5. Each of ICONIQ GP II, ICONIQ GP III, ICONIQ GP IV, ICONIQ Parent GP II, ICONIQ Parent GP III, ICONIQ Parent GP IV, Makan and Griffith disclaims beneficial ownership of the securities reported herein for purposes of Section 16 of the Securities Exchange Act of 1934, as amended (the "Exchange Act"), except to the extent of its or his pecuniary interest therein, if any. This report shall not be deemed an admission that any of the Reporting Persons is a beneficial owner of such securities for the purpose of Section 16 of the Exchange Act, or for any other purpose.
6. The shares are held by ICONIQ Strategic Partners III-B, L.P. ("ICONIQ III-B").
7. The shares are held by ICONIQ Strategic Partners IV, LP ("ICONIQ IV").
8. The shares are held by ICONIQ Strategic Partners IV-B, LP ("ICONIQ IV-B").
9. The shares are held by ICONIQ Strategic Partners II, LP ("ICONIQ II").
10. The shares are held by ICONIQ Strategic Partners II-B, LP ("ICONIQ II-B").
11. The shares are held by ICONIQ Strategic Partners II Co-Invest, L.P., DD Series ("ICONIQ II Co-Invest").
Remarks:
Form 2 of 2 This Form 3 is the second of two Form 3s being filed relating to the same event. The Form 3 has been split into two filings because there are more than 10 Reporting Persons in total, and the SEC's EDGAR filing system limits a single Form 3 to a maximum of 10 Reporting Persons. Each Form 3 will be filed by Designated Filer ICONIQ Strategic Partners II, L.P.

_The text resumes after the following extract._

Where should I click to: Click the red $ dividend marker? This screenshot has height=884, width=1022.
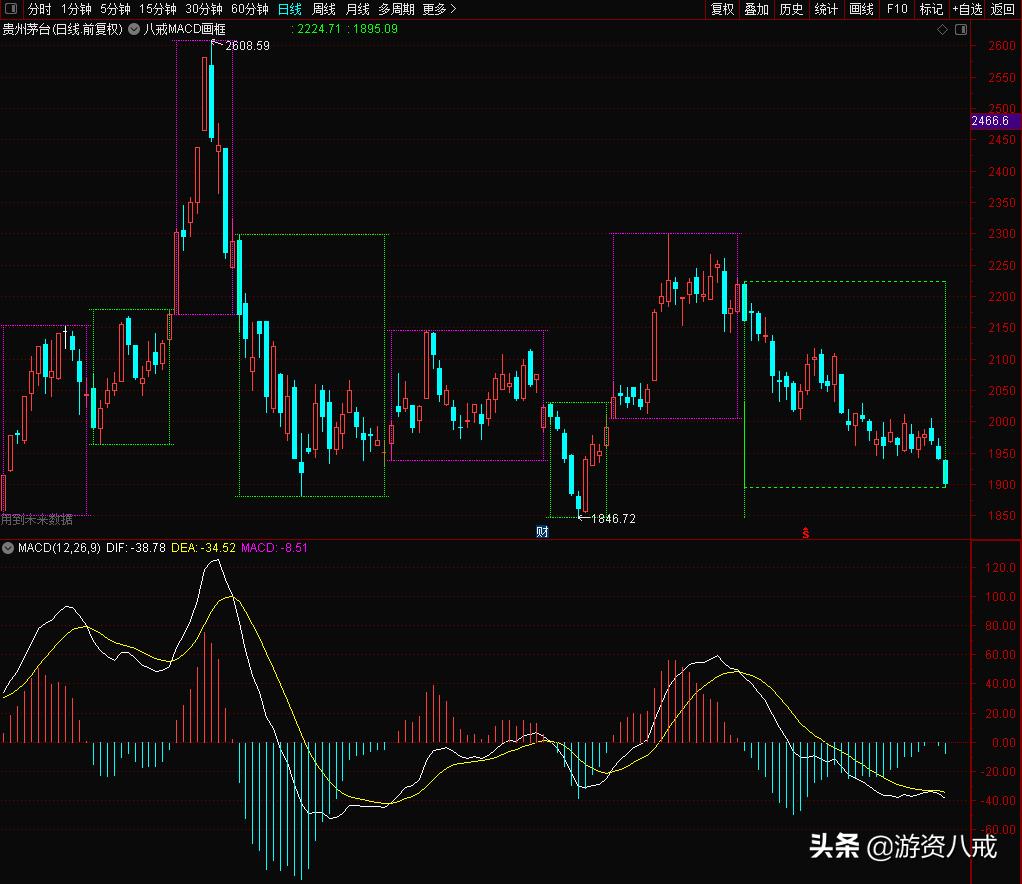point(805,533)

ICONIQ Strategic Partners IV GP, L.P., a Cayman Islands exempted limited partnership, By: ICONIQ Strategic Partners IV TT GP, Ltd., a Cayman Islands exempted company, its General Partner, By: Kevin Foster, Title: Authorized Signatory, /s/ Kevin Foster 09/18/2019
Divesh Makan, /s/ Divesk Makan 09/18/2019
William J.G. Griffith, /s/ William J.G. Griffith 09/18/2019
** Signature of Reporting Person Date
Reminder: Report on a separate line for each class of securities beneficially owned directly or indirectly.

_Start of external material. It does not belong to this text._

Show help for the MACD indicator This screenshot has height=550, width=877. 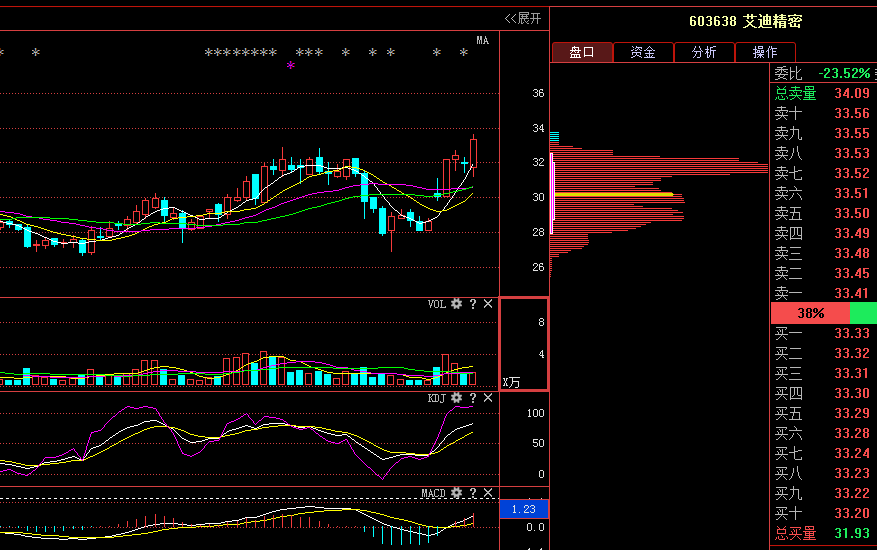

* If the form is filed by more than one reporting person, see Instruction 5 (b)(v).
** Intentional misstatements or omissions of facts constitute Federal Criminal Violations See 18 U.S.C. 1001 and 15 U.S.C. 78ff(a).
Note: File three copies of this Form, one of which must be manually signed. If space is insufficient, see Instruction 6 for procedure.